_文本节选_

第三节 信息网络传播行为的交互性

一、WCT框架下的作品获得要件

如上所述,基于互联网传播的广泛性,数字化的作品可借助互联网在世界范围内传播,使之享有从未有过的广泛性,此过程既有利于作品及思想传播,也有利于公众尽快获得作品,但从著作权保护角度看,开放和无界的互联网传播可能突破了著作权保护的地域性,使作品传播至国内法不具管辖权的地域,因此也让著作权保护面临前所未有的挑战。[51]这可指示设置信息网络传播权的必要性及其法律适用所可能面临的法律困境。

在WCT第8条后半段规定的向公众提供权和我国《著作权法》第10条第1款第12项规定的信息网络传播权中,皆有使公众成员可在其个人选定的时间和地点获得作品的要件。我国著作权法学界和司法界一般把它视为互联网传播的“交互性”要件,然而如上所述,这基本相当于艾略特教授所述“用户控制内容”的“交互性”。[52]这虽然属关注表象而非本质的认识,但在一般语境下把它称为“交互性”也可得到基本认可。或许考虑到人们关于互联网交互性的争议,WIPO专家委员会也表明,WCT规定公众成员可在其个人选定的地点和时间获得作品“提示”了作品传播的交互性。[53]但是研究者或法官如果把如此界定的“交互性”(尤其是“个人选定时间”要素)视为信息网络传播的最大特征、独有特征或本质特征,并以此作为界定信息网络传播权范畴或是否构成侵犯信息网络传播权的唯一要件,就有以表象代替本质之嫌。[54]如有研究者认为,“个人选定时间”要件在著作权其他权项中均不涉及,为信息网络传播行为所独有,因此是信息网络传播权的“核心要件”。[55]但也有研究者认为,公众对于作品获得条件的个性化选择并非信息网络传播必备且本质的特征,把它作为唯一特征可能以偏概全,引起人们误解。[56]可以认为,交互性虽然是信息网络传播的重要特点,但它并不能涵盖互联网传播的本质属性(见本章第一节)。

_任务说明_
请按出现顺序列出上文关于信息网络传播行为交互性的文本节选中全部方括号注释编号。

_所附记录_
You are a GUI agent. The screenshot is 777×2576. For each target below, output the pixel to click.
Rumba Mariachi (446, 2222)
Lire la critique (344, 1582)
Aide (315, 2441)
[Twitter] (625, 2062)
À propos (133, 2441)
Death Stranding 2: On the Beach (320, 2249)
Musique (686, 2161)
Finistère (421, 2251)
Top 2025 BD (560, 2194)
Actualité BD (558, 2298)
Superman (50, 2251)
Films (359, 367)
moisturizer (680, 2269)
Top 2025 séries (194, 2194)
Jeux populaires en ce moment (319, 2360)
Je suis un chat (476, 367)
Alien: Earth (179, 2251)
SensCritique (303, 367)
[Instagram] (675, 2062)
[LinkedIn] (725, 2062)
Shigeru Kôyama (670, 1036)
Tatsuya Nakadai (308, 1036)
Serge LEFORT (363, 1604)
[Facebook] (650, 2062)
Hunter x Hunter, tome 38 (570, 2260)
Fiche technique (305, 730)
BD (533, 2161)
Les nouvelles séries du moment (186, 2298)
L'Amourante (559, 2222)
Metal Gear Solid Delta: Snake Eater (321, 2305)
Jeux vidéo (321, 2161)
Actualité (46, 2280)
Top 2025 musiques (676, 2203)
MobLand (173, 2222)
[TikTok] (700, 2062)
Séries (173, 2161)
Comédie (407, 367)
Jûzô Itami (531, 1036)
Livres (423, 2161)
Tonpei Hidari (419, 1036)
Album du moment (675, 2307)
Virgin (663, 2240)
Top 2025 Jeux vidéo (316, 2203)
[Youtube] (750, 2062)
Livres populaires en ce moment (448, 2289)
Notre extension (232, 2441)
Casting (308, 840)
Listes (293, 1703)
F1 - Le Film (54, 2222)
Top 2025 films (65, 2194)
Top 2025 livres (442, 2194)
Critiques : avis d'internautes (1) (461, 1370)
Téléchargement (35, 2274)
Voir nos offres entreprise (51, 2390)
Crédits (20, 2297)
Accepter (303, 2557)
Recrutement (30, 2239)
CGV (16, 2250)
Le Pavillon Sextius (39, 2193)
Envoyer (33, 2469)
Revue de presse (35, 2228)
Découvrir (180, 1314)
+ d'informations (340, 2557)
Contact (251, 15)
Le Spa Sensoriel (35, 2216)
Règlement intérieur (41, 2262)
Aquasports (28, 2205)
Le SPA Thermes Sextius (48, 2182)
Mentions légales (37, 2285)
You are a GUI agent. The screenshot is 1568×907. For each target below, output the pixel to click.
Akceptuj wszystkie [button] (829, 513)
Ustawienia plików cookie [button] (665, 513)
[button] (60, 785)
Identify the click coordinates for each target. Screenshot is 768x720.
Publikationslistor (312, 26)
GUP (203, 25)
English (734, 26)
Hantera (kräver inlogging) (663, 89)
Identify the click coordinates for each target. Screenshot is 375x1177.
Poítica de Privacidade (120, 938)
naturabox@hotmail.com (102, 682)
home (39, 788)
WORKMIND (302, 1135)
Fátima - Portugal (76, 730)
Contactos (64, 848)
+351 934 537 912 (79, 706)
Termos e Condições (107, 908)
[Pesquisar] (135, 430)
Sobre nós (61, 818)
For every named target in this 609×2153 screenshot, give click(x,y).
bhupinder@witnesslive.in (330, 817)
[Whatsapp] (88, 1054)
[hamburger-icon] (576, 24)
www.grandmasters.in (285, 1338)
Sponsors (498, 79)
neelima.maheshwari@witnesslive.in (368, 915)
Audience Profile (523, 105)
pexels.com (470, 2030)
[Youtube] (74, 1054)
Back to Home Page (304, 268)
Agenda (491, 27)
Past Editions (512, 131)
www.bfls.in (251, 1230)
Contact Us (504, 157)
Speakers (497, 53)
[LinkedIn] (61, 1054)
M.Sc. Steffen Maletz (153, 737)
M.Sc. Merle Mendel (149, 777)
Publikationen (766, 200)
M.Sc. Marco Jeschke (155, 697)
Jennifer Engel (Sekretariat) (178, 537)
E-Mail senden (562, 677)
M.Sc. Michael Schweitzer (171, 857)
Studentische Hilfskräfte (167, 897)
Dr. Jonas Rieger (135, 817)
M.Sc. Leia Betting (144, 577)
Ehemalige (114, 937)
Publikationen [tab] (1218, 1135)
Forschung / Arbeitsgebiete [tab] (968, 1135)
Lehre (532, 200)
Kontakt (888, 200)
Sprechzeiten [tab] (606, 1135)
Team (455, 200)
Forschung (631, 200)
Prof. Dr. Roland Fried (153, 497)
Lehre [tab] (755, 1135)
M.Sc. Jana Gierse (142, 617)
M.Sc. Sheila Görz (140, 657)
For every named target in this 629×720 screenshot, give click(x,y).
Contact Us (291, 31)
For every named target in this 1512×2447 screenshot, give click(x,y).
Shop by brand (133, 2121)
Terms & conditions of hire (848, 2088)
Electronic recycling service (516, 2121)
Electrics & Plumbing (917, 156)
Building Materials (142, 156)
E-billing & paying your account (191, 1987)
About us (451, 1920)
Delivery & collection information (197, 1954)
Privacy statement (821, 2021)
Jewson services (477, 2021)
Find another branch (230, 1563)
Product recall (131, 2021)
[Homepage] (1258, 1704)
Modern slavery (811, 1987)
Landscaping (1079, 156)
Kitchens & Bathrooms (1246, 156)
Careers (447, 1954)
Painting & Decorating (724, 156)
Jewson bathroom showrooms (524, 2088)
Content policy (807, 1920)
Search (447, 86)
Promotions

_参考答案_
[51]、[52]、[53]、[54]、[55]、[56]